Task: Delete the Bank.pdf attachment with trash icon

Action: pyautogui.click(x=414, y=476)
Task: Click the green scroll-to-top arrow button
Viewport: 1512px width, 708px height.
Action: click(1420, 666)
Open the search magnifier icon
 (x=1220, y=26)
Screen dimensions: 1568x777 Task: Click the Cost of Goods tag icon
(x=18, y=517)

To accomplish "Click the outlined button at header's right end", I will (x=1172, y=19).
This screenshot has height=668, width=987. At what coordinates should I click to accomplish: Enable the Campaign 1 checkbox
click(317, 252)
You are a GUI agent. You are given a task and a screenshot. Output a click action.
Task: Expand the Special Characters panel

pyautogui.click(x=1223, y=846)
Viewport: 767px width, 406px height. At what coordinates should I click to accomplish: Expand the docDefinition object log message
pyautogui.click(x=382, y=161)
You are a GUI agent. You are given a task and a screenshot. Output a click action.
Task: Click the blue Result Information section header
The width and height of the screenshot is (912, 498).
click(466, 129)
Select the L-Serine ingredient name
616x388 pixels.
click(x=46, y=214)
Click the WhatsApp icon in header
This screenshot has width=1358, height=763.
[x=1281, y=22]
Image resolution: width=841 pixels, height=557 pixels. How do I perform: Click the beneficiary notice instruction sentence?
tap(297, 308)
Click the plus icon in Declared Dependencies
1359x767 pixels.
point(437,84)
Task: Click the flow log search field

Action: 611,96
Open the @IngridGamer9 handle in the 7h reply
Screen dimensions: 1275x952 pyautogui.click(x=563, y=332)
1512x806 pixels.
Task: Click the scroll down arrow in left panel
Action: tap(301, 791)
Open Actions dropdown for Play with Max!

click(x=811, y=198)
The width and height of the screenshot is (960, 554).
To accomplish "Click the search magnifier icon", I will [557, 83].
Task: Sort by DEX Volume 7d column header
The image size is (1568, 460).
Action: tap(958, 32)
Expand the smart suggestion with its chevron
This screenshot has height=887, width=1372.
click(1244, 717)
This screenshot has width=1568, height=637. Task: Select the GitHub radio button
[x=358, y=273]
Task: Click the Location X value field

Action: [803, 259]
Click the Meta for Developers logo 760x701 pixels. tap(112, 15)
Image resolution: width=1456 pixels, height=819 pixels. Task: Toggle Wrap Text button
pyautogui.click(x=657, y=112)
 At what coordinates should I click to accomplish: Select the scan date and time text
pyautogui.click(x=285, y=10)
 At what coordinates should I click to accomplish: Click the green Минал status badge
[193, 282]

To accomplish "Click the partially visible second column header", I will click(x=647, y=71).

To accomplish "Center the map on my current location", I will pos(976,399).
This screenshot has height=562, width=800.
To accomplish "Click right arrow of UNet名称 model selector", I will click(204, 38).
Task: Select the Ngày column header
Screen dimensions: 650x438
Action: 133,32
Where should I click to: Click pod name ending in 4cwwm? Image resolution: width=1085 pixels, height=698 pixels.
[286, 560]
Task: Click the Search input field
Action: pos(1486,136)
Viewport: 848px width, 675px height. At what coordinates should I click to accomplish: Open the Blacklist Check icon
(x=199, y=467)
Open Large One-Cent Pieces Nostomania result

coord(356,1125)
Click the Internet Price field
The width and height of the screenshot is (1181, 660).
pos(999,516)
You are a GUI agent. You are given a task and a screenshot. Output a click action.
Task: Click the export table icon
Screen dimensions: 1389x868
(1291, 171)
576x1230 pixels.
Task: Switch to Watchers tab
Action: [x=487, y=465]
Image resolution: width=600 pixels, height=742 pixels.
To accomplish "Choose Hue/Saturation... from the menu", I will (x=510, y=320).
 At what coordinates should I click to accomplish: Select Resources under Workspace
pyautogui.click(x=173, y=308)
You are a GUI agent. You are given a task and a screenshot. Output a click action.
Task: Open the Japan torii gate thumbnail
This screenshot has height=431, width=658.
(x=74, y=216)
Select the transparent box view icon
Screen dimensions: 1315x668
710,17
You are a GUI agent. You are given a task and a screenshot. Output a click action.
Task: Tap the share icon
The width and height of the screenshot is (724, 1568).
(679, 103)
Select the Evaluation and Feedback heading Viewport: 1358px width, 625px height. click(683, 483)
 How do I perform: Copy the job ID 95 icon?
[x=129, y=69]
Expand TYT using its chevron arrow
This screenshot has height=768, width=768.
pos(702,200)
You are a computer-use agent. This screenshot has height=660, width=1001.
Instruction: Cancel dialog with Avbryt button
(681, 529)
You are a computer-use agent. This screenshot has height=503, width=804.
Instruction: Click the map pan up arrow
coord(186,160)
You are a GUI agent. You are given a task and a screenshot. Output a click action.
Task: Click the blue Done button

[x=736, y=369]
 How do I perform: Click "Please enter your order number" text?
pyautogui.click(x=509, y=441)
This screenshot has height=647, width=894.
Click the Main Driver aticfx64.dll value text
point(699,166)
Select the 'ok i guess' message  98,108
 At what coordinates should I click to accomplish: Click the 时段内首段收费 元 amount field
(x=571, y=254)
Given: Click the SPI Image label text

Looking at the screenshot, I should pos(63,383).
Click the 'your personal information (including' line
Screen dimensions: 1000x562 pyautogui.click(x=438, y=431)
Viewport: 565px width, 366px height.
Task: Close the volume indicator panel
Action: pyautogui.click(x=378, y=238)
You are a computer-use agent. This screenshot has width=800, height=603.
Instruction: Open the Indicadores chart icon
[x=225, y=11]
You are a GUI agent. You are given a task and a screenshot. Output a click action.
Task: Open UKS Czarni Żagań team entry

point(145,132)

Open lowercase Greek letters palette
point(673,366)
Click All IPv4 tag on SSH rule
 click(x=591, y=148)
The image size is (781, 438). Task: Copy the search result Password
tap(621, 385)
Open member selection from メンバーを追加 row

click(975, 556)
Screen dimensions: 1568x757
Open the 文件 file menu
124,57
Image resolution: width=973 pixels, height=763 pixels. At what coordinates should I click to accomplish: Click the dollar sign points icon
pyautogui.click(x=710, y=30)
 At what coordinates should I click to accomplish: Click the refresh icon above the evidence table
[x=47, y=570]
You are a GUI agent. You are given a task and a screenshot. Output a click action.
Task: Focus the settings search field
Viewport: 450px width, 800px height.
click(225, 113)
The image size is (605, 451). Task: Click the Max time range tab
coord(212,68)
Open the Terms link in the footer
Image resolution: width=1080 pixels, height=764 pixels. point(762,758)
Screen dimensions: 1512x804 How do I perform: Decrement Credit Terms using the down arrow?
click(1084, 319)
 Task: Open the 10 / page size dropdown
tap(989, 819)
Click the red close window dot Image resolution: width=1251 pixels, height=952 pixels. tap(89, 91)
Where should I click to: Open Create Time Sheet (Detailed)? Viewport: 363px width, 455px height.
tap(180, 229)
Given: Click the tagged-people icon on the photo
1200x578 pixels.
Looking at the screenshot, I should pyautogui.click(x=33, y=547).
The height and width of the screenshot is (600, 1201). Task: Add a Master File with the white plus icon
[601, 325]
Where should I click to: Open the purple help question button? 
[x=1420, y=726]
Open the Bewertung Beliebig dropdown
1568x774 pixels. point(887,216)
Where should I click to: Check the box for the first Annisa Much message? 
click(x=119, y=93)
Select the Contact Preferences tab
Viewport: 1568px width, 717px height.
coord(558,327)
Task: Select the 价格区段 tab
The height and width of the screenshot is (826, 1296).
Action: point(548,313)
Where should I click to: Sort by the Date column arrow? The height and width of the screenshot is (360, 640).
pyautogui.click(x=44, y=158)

**Task instructions**. Reproduce every line of the listing above without changing anything.

**Solution to this problem**.
Task: Delete the Bank.pdf attachment with trash icon

Action: pyautogui.click(x=414, y=476)
Task: Click the green scroll-to-top arrow button
Viewport: 1512px width, 708px height.
Action: click(1420, 666)
Open the search magnifier icon
 (x=1220, y=26)
Screen dimensions: 1568x777 Task: Click the Cost of Goods tag icon
(x=18, y=517)

To accomplish "Click the outlined button at header's right end", I will (x=1172, y=19).
This screenshot has height=668, width=987. At what coordinates should I click to accomplish: Enable the Campaign 1 checkbox
click(317, 252)
You are a GUI agent. You are given a task and a screenshot. Output a click action.
Task: Expand the Special Characters panel

pyautogui.click(x=1223, y=846)
Viewport: 767px width, 406px height. At what coordinates should I click to accomplish: Expand the docDefinition object log message
pyautogui.click(x=382, y=161)
You are a GUI agent. You are given a task and a screenshot. Output a click action.
Task: Click the blue Result Information section header
The width and height of the screenshot is (912, 498).
click(466, 129)
Select the L-Serine ingredient name
616x388 pixels.
click(x=46, y=214)
Click the WhatsApp icon in header
This screenshot has width=1358, height=763.
[x=1281, y=22]
Image resolution: width=841 pixels, height=557 pixels. How do I perform: Click the beneficiary notice instruction sentence?
tap(297, 308)
Click the plus icon in Declared Dependencies
1359x767 pixels.
point(437,84)
Task: Click the flow log search field

Action: 611,96
Open the @IngridGamer9 handle in the 7h reply
Screen dimensions: 1275x952 pyautogui.click(x=563, y=332)
1512x806 pixels.
Task: Click the scroll down arrow in left panel
Action: tap(301, 791)
Open Actions dropdown for Play with Max!

click(x=811, y=198)
The width and height of the screenshot is (960, 554).
To accomplish "Click the search magnifier icon", I will [557, 83].
Task: Sort by DEX Volume 7d column header
The image size is (1568, 460).
Action: tap(958, 32)
Expand the smart suggestion with its chevron
This screenshot has height=887, width=1372.
click(1244, 717)
This screenshot has width=1568, height=637. Task: Select the GitHub radio button
[x=358, y=273]
Task: Click the Location X value field

Action: [803, 259]
Click the Meta for Developers logo 760x701 pixels. tap(112, 15)
Image resolution: width=1456 pixels, height=819 pixels. Task: Toggle Wrap Text button
pyautogui.click(x=657, y=112)
 At what coordinates should I click to accomplish: Select the scan date and time text
pyautogui.click(x=285, y=10)
 At what coordinates should I click to accomplish: Click the green Минал status badge
[193, 282]

To accomplish "Click the partially visible second column header", I will click(x=647, y=71).

To accomplish "Center the map on my current location", I will pos(976,399).
This screenshot has height=562, width=800.
To accomplish "Click right arrow of UNet名称 model selector", I will click(204, 38).
Task: Select the Ngày column header
Screen dimensions: 650x438
Action: 133,32
Where should I click to: Click pod name ending in 4cwwm? Image resolution: width=1085 pixels, height=698 pixels.
[286, 560]
Task: Click the Search input field
Action: pos(1486,136)
Viewport: 848px width, 675px height. At what coordinates should I click to accomplish: Open the Blacklist Check icon
(x=199, y=467)
Open Large One-Cent Pieces Nostomania result

coord(356,1125)
Click the Internet Price field
The width and height of the screenshot is (1181, 660).
pos(999,516)
You are a GUI agent. You are given a task and a screenshot. Output a click action.
Task: Click the export table icon
Screen dimensions: 1389x868
(1291, 171)
576x1230 pixels.
Task: Switch to Watchers tab
Action: [x=487, y=465]
Image resolution: width=600 pixels, height=742 pixels.
To accomplish "Choose Hue/Saturation... from the menu", I will (x=510, y=320).
 At what coordinates should I click to accomplish: Select Resources under Workspace
pyautogui.click(x=173, y=308)
You are a GUI agent. You are given a task and a screenshot. Output a click action.
Task: Open the Japan torii gate thumbnail
This screenshot has height=431, width=658.
(x=74, y=216)
Select the transparent box view icon
Screen dimensions: 1315x668
710,17
You are a GUI agent. You are given a task and a screenshot. Output a click action.
Task: Tap the share icon
The width and height of the screenshot is (724, 1568).
(679, 103)
Select the Evaluation and Feedback heading Viewport: 1358px width, 625px height. click(683, 483)
 How do I perform: Copy the job ID 95 icon?
[x=129, y=69]
Expand TYT using its chevron arrow
This screenshot has height=768, width=768.
pos(702,200)
You are a computer-use agent. This screenshot has height=660, width=1001.
Instruction: Cancel dialog with Avbryt button
(681, 529)
You are a computer-use agent. This screenshot has height=503, width=804.
Instruction: Click the map pan up arrow
coord(186,160)
You are a GUI agent. You are given a task and a screenshot. Output a click action.
Task: Click the blue Done button

[x=736, y=369]
 How do I perform: Click "Please enter your order number" text?
pyautogui.click(x=509, y=441)
This screenshot has height=647, width=894.
Click the Main Driver aticfx64.dll value text
point(699,166)
Select the 'ok i guess' message  98,108
 At what coordinates should I click to accomplish: Click the 时段内首段收费 元 amount field
(x=571, y=254)
Given: Click the SPI Image label text

Looking at the screenshot, I should pos(63,383).
Click the 'your personal information (including' line
Screen dimensions: 1000x562 pyautogui.click(x=438, y=431)
Viewport: 565px width, 366px height.
Task: Close the volume indicator panel
Action: pyautogui.click(x=378, y=238)
You are a computer-use agent. This screenshot has width=800, height=603.
Instruction: Open the Indicadores chart icon
[x=225, y=11]
You are a GUI agent. You are given a task and a screenshot. Output a click action.
Task: Open UKS Czarni Żagań team entry

point(145,132)

Open lowercase Greek letters palette
point(673,366)
Click All IPv4 tag on SSH rule
 click(x=591, y=148)
The image size is (781, 438). Task: Copy the search result Password
tap(621, 385)
Open member selection from メンバーを追加 row

click(975, 556)
Screen dimensions: 1568x757
Open the 文件 file menu
124,57
Image resolution: width=973 pixels, height=763 pixels. At what coordinates should I click to accomplish: Click the dollar sign points icon
pyautogui.click(x=710, y=30)
 At what coordinates should I click to accomplish: Click the refresh icon above the evidence table
[x=47, y=570]
You are a GUI agent. You are given a task and a screenshot. Output a click action.
Task: Focus the settings search field
Viewport: 450px width, 800px height.
click(225, 113)
The image size is (605, 451). Task: Click the Max time range tab
coord(212,68)
Open the Terms link in the footer
Image resolution: width=1080 pixels, height=764 pixels. point(762,758)
Screen dimensions: 1512x804 How do I perform: Decrement Credit Terms using the down arrow?
click(1084, 319)
 Task: Open the 10 / page size dropdown
tap(989, 819)
Click the red close window dot Image resolution: width=1251 pixels, height=952 pixels. tap(89, 91)
Where should I click to: Open Create Time Sheet (Detailed)? Viewport: 363px width, 455px height.
tap(180, 229)
Given: Click the tagged-people icon on the photo
1200x578 pixels.
Looking at the screenshot, I should pyautogui.click(x=33, y=547).
The height and width of the screenshot is (600, 1201). Task: Add a Master File with the white plus icon
[601, 325]
Where should I click to: Open the purple help question button? 
[x=1420, y=726]
Open the Bewertung Beliebig dropdown
1568x774 pixels. point(887,216)
Where should I click to: Check the box for the first Annisa Much message? 
click(x=119, y=93)
Select the Contact Preferences tab
Viewport: 1568px width, 717px height.
coord(558,327)
Task: Select the 价格区段 tab
The height and width of the screenshot is (826, 1296).
Action: point(548,313)
Where should I click to: Sort by the Date column arrow? The height and width of the screenshot is (360, 640).
pyautogui.click(x=44, y=158)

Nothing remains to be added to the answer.